↓↓↓
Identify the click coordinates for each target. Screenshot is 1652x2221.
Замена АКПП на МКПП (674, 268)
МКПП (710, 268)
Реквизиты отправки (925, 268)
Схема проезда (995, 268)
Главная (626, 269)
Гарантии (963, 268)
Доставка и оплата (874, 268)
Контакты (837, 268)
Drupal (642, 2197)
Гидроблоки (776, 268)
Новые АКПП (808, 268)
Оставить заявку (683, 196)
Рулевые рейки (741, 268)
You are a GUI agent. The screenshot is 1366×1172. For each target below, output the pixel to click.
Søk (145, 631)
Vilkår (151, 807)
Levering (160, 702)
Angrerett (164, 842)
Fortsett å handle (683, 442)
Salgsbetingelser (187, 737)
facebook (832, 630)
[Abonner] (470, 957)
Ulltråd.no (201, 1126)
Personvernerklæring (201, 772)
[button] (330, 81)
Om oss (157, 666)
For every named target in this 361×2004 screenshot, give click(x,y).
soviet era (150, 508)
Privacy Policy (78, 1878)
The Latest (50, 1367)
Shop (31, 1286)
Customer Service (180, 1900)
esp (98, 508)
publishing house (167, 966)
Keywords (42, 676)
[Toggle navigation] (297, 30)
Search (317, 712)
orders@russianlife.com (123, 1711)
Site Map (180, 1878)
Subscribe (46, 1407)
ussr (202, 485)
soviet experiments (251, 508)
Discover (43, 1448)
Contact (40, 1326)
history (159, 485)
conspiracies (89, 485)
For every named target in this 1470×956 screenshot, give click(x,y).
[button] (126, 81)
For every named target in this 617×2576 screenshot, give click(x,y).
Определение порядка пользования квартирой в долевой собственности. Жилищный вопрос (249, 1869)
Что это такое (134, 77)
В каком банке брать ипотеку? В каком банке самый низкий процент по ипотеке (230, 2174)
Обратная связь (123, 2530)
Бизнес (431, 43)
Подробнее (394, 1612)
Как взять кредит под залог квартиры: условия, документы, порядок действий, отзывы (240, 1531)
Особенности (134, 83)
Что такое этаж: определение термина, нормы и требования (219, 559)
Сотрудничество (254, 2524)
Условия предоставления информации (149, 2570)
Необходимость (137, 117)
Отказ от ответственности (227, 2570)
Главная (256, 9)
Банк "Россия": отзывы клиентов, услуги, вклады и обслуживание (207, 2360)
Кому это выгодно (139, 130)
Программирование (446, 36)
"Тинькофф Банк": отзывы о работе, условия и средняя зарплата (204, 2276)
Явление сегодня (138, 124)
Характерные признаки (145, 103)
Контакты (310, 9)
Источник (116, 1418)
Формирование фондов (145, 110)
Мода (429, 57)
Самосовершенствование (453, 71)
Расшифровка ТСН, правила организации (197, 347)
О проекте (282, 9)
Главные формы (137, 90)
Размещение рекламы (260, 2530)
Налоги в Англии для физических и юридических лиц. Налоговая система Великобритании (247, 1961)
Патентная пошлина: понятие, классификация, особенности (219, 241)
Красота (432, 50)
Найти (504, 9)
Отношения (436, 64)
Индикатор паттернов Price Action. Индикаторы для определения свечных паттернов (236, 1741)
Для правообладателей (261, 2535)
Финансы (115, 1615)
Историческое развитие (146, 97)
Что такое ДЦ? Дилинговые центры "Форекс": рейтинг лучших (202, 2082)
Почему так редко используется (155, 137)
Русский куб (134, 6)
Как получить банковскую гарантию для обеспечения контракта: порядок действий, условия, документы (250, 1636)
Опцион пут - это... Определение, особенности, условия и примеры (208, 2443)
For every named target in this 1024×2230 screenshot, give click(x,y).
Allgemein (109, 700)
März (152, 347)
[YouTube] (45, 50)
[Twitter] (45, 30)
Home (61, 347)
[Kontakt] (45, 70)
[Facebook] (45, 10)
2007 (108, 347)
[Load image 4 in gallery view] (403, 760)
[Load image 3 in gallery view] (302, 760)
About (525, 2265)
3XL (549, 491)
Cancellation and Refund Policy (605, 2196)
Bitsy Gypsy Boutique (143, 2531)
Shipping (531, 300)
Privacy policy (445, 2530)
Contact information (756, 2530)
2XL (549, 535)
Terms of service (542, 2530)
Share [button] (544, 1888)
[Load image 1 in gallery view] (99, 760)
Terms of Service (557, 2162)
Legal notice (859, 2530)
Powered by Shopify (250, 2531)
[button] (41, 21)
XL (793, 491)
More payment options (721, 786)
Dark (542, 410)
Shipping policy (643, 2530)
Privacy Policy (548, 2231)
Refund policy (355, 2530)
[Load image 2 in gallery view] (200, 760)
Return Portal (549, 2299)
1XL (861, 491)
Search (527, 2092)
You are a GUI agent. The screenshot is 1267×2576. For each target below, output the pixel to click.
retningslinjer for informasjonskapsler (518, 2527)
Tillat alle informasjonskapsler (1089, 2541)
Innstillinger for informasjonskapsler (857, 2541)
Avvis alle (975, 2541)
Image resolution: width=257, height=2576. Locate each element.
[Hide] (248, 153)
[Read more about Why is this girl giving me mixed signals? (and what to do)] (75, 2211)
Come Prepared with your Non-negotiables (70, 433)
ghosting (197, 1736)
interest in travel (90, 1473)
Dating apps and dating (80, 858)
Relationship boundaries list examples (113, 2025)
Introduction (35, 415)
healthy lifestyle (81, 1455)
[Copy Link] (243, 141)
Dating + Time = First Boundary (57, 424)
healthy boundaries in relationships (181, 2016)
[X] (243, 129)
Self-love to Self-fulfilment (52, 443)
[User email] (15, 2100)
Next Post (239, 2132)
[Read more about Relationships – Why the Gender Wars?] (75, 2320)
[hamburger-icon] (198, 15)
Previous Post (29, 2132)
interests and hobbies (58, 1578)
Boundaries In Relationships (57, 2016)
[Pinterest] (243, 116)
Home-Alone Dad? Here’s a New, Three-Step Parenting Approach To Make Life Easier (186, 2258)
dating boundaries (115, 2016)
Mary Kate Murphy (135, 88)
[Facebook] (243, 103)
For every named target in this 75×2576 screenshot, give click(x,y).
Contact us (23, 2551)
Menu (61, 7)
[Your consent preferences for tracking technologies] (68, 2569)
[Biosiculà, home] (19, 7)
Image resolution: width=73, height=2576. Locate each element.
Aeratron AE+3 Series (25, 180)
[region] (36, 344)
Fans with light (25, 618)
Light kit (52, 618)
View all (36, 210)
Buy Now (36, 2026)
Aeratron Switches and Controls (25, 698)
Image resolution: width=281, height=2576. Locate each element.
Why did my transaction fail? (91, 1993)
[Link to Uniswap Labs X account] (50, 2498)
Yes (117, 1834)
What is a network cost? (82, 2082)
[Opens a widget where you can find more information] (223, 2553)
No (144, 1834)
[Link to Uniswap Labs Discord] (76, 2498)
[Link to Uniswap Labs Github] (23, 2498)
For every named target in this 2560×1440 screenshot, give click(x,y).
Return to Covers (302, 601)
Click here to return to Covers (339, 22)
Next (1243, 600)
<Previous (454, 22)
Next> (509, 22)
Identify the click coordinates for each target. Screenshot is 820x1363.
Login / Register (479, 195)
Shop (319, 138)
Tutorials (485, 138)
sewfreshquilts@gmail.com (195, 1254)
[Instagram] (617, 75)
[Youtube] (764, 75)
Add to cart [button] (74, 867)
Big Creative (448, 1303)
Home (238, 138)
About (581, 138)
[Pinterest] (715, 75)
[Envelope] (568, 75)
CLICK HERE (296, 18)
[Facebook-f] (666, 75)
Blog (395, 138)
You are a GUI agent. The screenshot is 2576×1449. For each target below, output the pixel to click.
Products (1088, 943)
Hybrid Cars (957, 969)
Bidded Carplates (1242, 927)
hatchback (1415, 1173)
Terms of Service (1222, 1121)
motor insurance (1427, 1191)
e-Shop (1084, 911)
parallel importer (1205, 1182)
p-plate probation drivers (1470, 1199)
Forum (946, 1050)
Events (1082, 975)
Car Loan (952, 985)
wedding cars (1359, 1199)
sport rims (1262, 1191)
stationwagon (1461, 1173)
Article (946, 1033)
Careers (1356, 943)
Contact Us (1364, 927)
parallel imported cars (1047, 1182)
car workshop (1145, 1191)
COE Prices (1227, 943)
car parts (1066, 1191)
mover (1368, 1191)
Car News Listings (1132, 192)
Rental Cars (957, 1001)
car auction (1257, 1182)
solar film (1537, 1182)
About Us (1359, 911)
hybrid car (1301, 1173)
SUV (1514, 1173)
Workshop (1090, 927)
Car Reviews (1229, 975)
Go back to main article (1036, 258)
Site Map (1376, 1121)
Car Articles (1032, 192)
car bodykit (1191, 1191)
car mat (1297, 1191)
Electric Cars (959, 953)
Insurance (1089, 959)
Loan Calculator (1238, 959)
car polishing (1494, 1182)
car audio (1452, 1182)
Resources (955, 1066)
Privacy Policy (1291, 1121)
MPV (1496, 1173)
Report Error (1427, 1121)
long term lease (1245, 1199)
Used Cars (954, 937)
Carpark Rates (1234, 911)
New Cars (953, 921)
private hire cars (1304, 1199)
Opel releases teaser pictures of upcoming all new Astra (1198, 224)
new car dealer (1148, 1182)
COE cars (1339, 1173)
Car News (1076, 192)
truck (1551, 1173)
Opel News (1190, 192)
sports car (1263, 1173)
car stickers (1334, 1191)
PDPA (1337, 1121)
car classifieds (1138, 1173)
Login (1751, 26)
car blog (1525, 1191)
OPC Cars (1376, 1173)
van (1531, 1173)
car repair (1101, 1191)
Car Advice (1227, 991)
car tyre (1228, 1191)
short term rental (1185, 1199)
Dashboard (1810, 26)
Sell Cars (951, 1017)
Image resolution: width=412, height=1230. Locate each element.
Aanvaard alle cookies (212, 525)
↑↑↑
### Work to complete
Retype exactly the lines of the data above that fall between the line with "Главная (256, 9)" and the line with "Мода (429, 57)", inclusive, and add nothing.

### Result for this exercise
Главная (256, 9)
Банк "Россия": отзывы клиентов, услуги, вклады и обслуживание (207, 2360)
Кому это выгодно (139, 130)
Программирование (446, 36)
"Тинькофф Банк": отзывы о работе, условия и средняя зарплата (204, 2276)
Явление сегодня (138, 124)
Характерные признаки (145, 103)
Контакты (310, 9)
Источник (116, 1418)
Формирование фондов (145, 110)
Мода (429, 57)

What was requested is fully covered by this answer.